Nesse sentido, vale destacar o pensamento de Eduardo Bittar quando este afirma que a ética nada tem a ver com preceitos religiosos, dogmas ou crenças:

“Ética não tem nada que ver com religião. Há um vício de se pensar que toda a origem da moralidade social decorre de grandes preceitos ou dogmas religiosos. Há também um profundo sentimento, arraigado, de culto aos antepassados religiosos ou de provocação com os valores de que se deseja superar, quando o estreito limiar entre ser ateu e ter postura ética se confrontam. Há que, diretamente, esclarecer o que se quer dizer: ser ético independe de crença, credo ou de particularismo de cultos determinados.”

Portanto, apesar do pensamento cristão em muito ter influenciado na formação de uma moral embasada em seus preceitos, é importante ressaltar que viver eticamente não se resume viver segundo determinadas crenças e cultos.

Apesar de o cético manter essa postura em que nada crê, em que tudo é relativo, em que a verdade não existe, isto não o impede de viver segundo os padrões éticos do ambiente em que vive. Na realidade, o cético busca apenas a felicidade ao agir dessa forma. Citando novamente João Maurício Adeodato, ele expõe claramente como que o cético, em sua acepção pirrônica, busca a felicidade através de sua constante atitude dubitativa:

“É um erro pensar no ceticismo pirrônico como uma negação paralisante de toda e qualquer postura diante da vida. Ao contrário, ele pressupõe uma concepção eudemonista do mundo – de eudaimonia, a busca da felicidade no cotidiano e na condução da vida [...]. Para os céticos, atinge-se essa felicidade tendo-se uma vida tranqüila e pacífica, sem grandes crenças e fanatismos no que quer que seja. Ataraxia é essa tranqüilidade que não se perturba”.

Conclusão

O dogmatismo conta com uma adesão esmagadoramente maior do que o ceticismo pelo fato de ser bem mais sólido, mais seguro para aqueles que precisam de algo com que se firmarem, algo que dê sentido para suas inquietações e questionamentos, segurança esta que o ceticismo não fornece, uma vez que parte de uma visão crítica diante da pretensão dogmática de ter descoberto determinadas verdades, e vai além, pois reputa que a verdade simplesmente não existe, pois sempre existirá um argumento de igual força que irá derrubá-la.

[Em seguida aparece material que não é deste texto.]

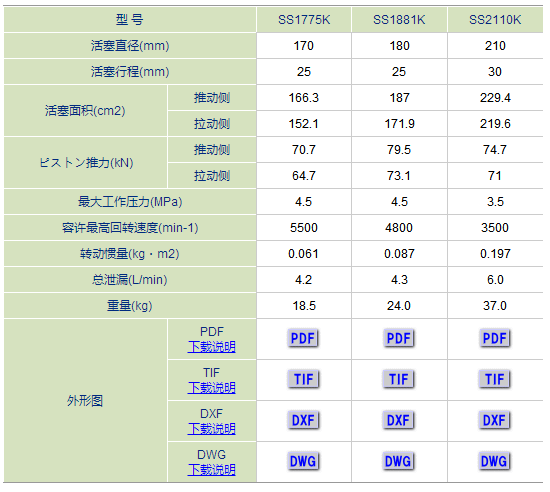Open the TIF 下载说明 link

tap(212, 388)
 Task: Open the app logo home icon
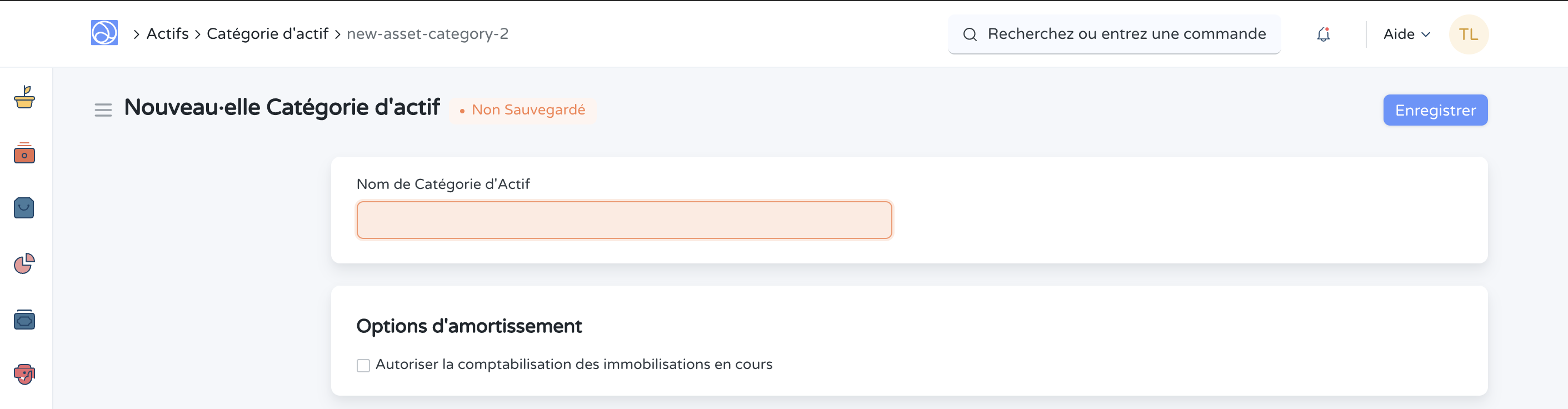click(103, 34)
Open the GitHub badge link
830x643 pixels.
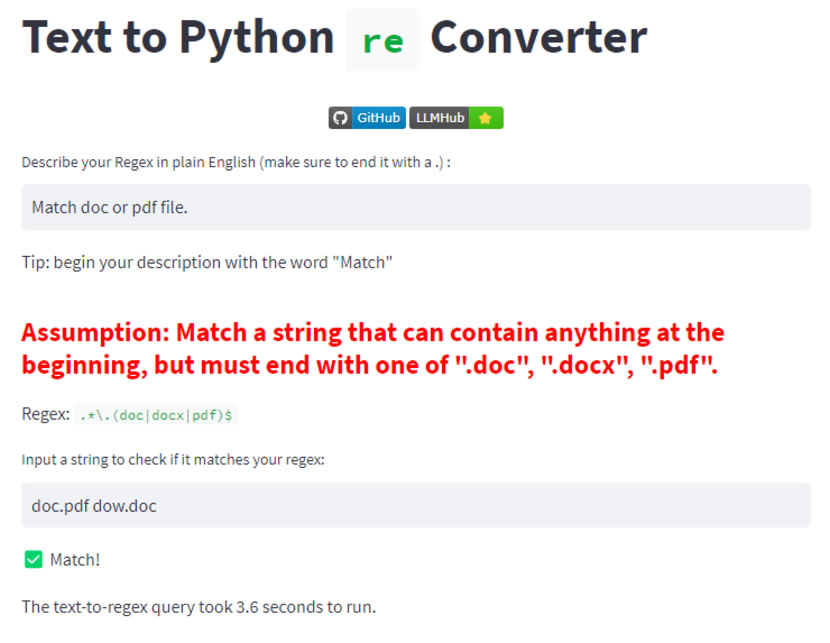(x=367, y=118)
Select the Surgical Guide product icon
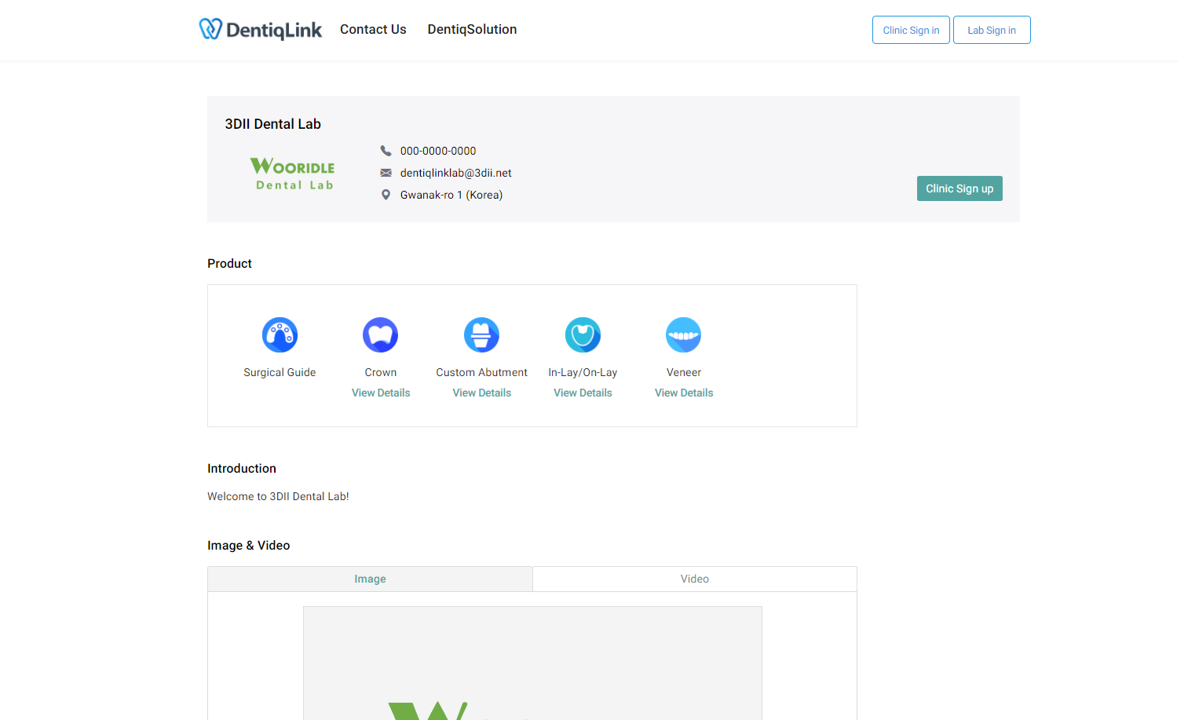 279,334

Diante da atitude do pirronismo de criticar constantemente as verdades filosóficas tão dominantes nas civilizações antigas, o dogmatismo cristão se desenvolveu e contou com larga adesão, e, dessa forma, influenciou fortemente na forma de pensamento de toda uma civilização, em sua conduta, embasada em crenças, em verdades absolutas e inquestionáveis, sendo, por isso, caracterizado como uma atitude intolerante. Essa grande adesão foi responsável pelo desenvolvimento de uma ética muito ligada à forma cristã de pensamento, fato este que comumente leva os céticos a serem considerados como pessoas que vivem de forma anti-ética, quando na realidade o que acontece é que este vive ao máximo dentro dos padrões éticos do ambiente social em que vive, estando absolutamente a vontade em seu cotidiano. O que os difere do demais, é que a forma com que busca a felicidade resume-se a uma vida tranqüila e pacífica, completamente distante de crenças ou fanatismos, aceitando de forma bem mais simples as implicações da realidade, sem, contudo, deixar de questioná-las a todo instante.

REFERÊNCIAS

ADEODATO, João Maurício.

BITTAR, Eduardo C. B. Curso de Ética Jurídica. São Paulo: Saraiva, 2005.

NALINI, José Renato. Ética Geral e Profissional.

REALE, Miguel. Filosofia do Direito. São Paulo: Saraiva, 1996.

SMITH, Junqueira Plínio. Ceticismo. Rio de Janeiro: Jorge Zahar Ed., 2004.